Die reale Gefahr, beim Erwerb bloßen Wissens die eigentliche Erfahrung, auf die es abzielen soll, aus den Augen zu verlieren, hat nicht wenige Sucher dazu gebracht, den Wert des intellektuellen Durchdringens spiritueller Themen ganz zu verneinen. Da der Versuch kontemplativer Durchdringung leicht in intellektuelle Spekulationen ausarten kann, die unter Mitwirkung blumiger Begriffe wortreiche Vorstellungsbilder hervor­bringen, ist die Skepsis nicht unbegründet. So beharrt so mancher Vertreter der Zen-Tradition darauf, dass lesen, denken, argumentieren und überlegen nichts nützt und nur blankes Meditieren in korrekter Körperhaltung zählt. Trotzdem schreiben auch solche Leute Bücher, in denen mehr steht als der Satz: Sitz und betrachte! Deshalb sei hier vorgeschlagen: Wenn man die Praxis vor lauter Theorie nicht vergisst, ist die intellektuelle Beschäftigung mit dem Thema nicht schädlich.

(Gegebene Daten):
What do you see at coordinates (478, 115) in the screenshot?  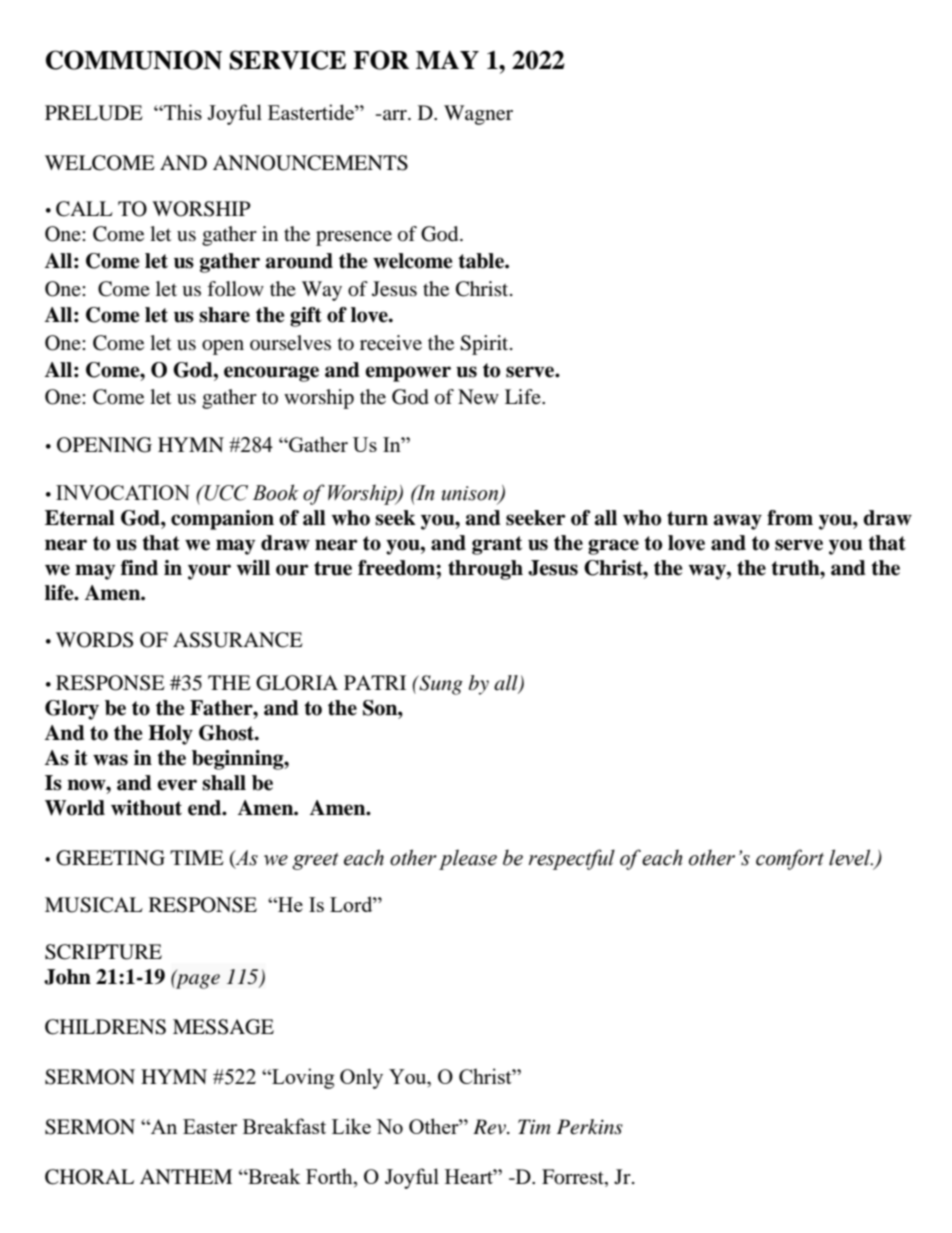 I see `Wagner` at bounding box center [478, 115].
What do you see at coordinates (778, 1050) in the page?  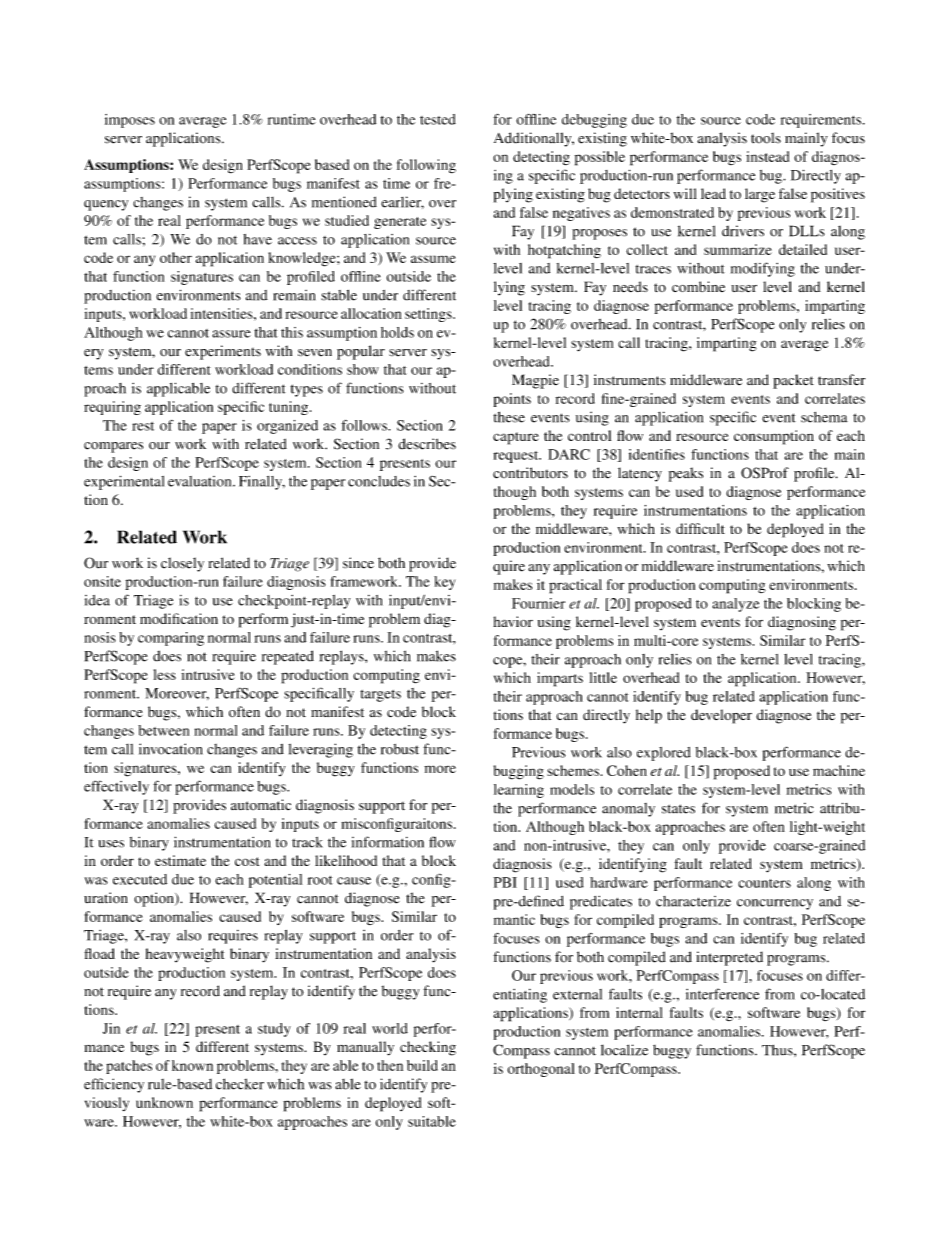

(Aufgabe):
Gib den Textauszug von „Die reale Gefahr, beim“ bis „Thema nicht schädlich.“ erneut aus und ersetze darin „Zen-Tradition“ durch „Zen-Schule“. Die Liste stammt aus einer anderen Quelle als der Textauszug.

(Lösung):
Die reale Gefahr, beim Erwerb bloßen Wissens die eigentliche Erfahrung, auf die es abzielen soll, aus den Augen zu verlieren, hat nicht wenige Sucher dazu gebracht, den Wert des intellektuellen Durchdringens spiritueller Themen ganz zu verneinen. Da der Versuch kontemplativer Durchdringung leicht in intellektuelle Spekulationen ausarten kann, die unter Mitwirkung blumiger Begriffe wortreiche Vorstellungsbilder hervor­bringen, ist die Skepsis nicht unbegründet. So beharrt so mancher Vertreter der Zen-Schule darauf, dass lesen, denken, argumentieren und überlegen nichts nützt und nur blankes Meditieren in korrekter Körperhaltung zählt. Trotzdem schreiben auch solche Leute Bücher, in denen mehr steht als der Satz: Sitz und betrachte! Deshalb sei hier vorgeschlagen: Wenn man die Praxis vor lauter Theorie nicht vergisst, ist die intellektuelle Beschäftigung mit dem Thema nicht schädlich.